Est puni de trois ans d'emprisonnement et de 375000 euros d'amende l'abus frauduleux de l'état d'ignorance ou de la situation de faiblesse soit d'un mineur, soit d'une personne dont la particulière vulnérabilité, due à son âge, à une maladie, à une infirmité, à une déficience physique ou psychique ou à un état de grossesse, est apparente et connue de son auteur, soit d'une personne en état de sujétion psychologique ou physique résultant de l'exercice de pressions graves ou réitérées ou de techniques propres à altérer son jugement, pour conduire ce mineur ou cette personne à un acte ou à une abstention qui lui sont gravement préjudiciables.
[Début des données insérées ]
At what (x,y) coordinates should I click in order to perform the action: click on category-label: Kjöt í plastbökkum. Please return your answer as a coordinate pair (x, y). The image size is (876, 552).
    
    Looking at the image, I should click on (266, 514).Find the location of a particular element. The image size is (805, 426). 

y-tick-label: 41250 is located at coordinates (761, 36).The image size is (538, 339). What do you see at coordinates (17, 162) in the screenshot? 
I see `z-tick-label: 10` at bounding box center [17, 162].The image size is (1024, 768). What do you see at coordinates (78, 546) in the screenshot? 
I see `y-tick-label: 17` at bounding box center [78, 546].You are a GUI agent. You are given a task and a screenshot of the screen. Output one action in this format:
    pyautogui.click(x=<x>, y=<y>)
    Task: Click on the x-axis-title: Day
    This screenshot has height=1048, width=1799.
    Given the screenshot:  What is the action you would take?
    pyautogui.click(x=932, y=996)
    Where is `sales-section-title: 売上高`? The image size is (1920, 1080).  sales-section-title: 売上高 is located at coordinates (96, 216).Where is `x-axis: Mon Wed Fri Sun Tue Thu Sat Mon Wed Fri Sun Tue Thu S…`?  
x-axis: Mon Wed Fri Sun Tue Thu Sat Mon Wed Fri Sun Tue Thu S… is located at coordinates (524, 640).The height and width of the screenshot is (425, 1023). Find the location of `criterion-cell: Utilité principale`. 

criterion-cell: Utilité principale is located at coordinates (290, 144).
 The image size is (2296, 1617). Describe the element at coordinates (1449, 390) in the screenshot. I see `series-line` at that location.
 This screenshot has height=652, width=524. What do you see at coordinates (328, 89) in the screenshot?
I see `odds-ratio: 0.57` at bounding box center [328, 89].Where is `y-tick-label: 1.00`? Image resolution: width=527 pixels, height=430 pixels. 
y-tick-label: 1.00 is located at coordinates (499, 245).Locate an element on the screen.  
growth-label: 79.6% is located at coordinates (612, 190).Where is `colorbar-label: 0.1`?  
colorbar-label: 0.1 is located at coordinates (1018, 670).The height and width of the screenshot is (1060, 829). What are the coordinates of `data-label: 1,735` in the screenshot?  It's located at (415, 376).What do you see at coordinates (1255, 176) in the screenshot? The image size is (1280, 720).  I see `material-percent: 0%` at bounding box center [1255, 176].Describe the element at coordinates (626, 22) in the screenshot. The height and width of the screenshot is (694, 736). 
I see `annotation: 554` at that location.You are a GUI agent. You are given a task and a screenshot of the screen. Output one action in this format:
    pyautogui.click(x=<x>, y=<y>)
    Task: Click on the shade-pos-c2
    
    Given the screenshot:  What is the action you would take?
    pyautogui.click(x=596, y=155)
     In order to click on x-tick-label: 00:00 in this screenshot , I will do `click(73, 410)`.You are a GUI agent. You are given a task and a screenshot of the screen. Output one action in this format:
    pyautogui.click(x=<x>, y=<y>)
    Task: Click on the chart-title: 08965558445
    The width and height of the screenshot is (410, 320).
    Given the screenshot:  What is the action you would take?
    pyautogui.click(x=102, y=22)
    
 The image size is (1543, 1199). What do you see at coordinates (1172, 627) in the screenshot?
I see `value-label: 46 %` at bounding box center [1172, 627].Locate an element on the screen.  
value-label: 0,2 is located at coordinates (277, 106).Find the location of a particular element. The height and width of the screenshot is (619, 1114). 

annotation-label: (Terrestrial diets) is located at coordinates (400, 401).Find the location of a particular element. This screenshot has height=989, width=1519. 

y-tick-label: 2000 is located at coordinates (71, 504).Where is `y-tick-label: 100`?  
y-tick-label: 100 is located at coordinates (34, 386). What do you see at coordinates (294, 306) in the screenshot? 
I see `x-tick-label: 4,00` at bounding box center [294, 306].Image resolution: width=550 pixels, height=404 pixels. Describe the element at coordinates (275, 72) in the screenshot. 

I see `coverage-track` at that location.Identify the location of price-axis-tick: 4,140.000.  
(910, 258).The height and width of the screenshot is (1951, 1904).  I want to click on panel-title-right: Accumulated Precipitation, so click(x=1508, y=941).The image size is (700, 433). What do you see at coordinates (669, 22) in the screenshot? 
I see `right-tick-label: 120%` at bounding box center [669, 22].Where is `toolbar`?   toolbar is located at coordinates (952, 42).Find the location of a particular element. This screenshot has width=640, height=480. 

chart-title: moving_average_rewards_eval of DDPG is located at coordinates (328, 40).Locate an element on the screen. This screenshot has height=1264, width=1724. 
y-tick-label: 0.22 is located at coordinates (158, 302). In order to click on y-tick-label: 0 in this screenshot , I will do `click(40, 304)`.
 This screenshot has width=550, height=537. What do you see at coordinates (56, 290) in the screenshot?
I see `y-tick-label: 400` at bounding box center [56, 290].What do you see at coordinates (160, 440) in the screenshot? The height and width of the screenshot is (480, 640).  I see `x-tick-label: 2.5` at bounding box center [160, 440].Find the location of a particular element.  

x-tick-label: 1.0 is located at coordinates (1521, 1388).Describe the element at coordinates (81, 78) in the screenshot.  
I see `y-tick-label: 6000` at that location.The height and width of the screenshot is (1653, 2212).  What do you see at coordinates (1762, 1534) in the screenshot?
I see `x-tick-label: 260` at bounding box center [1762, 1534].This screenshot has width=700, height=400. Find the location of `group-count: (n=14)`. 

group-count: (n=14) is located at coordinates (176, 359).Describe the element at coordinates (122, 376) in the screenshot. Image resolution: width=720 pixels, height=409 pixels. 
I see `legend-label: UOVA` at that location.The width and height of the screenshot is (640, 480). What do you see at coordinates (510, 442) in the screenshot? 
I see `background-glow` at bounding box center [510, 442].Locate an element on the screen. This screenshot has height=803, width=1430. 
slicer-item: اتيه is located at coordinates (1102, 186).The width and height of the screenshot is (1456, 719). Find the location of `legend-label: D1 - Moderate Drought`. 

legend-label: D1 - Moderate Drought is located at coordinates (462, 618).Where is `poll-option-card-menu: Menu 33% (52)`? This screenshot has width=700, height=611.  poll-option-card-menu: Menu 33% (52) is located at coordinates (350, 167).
Auteur de l’abus de faiblesse

Lorsque l'infraction est commise par le dirigeant de fait ou de droit d'un groupement qui poursuit des activités ayant pour but ou pour effet de créer, de maintenir ou d'exploiter la sujétion psychologique ou physique des personnes qui participent à ces activités, les peines sont portées à cinq ans d'emprisonnement et à 750000 euros d'amende.

Pour que l'infraction d'abus de faiblesse soit constituée il faut donc que soient caractérisés les éléments suivants : La vulnérabilité de la victime, la connaissance de cette vulnérabilité par la personne poursuivie, enfin un acte qui soit gravement préjudiciable à la victime.